OBSERVATION: TASTE    Using taste as a descriptor can be challenging. If your m.c is a chef or a foodie, it is an easy tie-in, but taste adds to the reader’s understanding.

What if your character has never tasted fresh crab? What if the reader has never had crab or lobster and it is a part of the main character’s life.  The author needs to think of fresh waves to let the reader experience that taste.  The taste can apply to buffalo, wasabi or crunchy tarantulas. Maybe these tastes bring back memories to the m.c.

So-o, here’s an easy, fun writing research moment. Go on a tasting adventure with co-operative friends or better yet, your writing group. The possibilities are endless and oh, so savory.  Go to a restaurant and each order something different, share a portion with each person and then think of the best, accurate description.  What could you compare that flavor to? How can you write a description so the flavor drips off the reader’s tongue?

Or take a group to a street fair or county fair and sample the variety of foods available and think of ways to include it in a story.

If you live near a city like Philadelphia, which still has ethnic neighborhoods with shops and small grocery stores, go spend an afternoon walking around.  Philly’s Italian market is overwhelming with smells of garlic, rosemary, olive oil as well as sights and sounds of varied dialects both from Italy and around the world.  Where could you go in your area to get a different flair for meals?

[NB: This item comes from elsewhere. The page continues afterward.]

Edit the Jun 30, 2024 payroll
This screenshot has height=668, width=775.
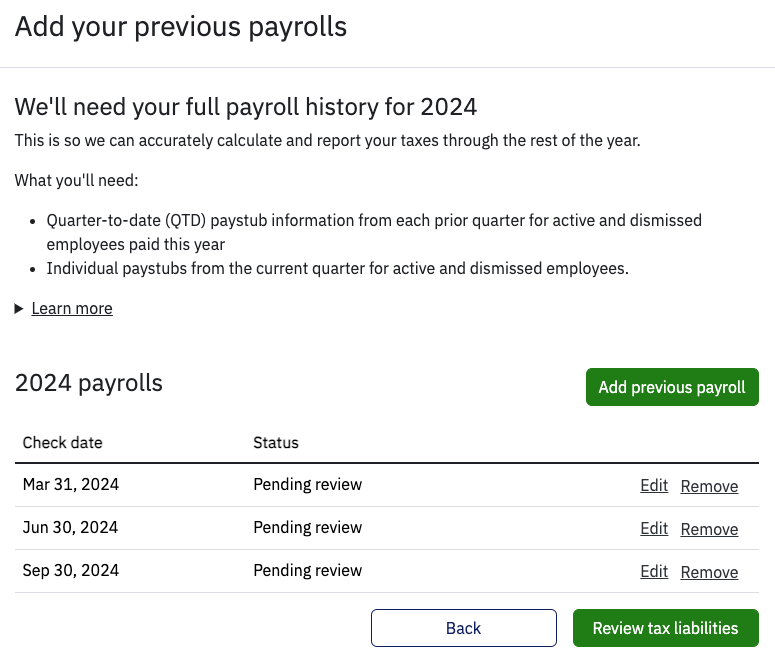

No, you cannot go on a writer’s tasting adventure every week, you would soon be too heavy to fit in your writing chair, but it is inspiring to take a different way to do research. Other sources, you can look into (without the danger of overeating) are magazines.  Read the cigar descriptions in  Cigar Aficionado. You may not want to have your character smoking a cigar, but the authors are very creative in describing a cigar’s smell and taste. You can learn from their style.  Check out food or travel magazines as well especially if you need descriptions of foods from distant places. You can’t always jump on a plane and fly to ??to savor and detail their cuisine.

Watch Andrew Zimmer’s Bizarre Foods. He is descriptive and creative in his descriptions of what bugs taste and feel like as he crunches them down.  His description and details about the cooking and eating of guinea pigs made me run from the room.

Yum, exploring and labeling flavors can be a fun adventure. When can you use it?  A character experiences a new taste, which connects him to the setting.  A flavor triggers a memory which helps define him. Tasting can be very sensual.

Use it to build tension in a scene. Where can you use it to set up the atmosphere or add a taste of background?

Use tastes to add to character development, provide background to a setting, and certainly, to spark a reader’s interest.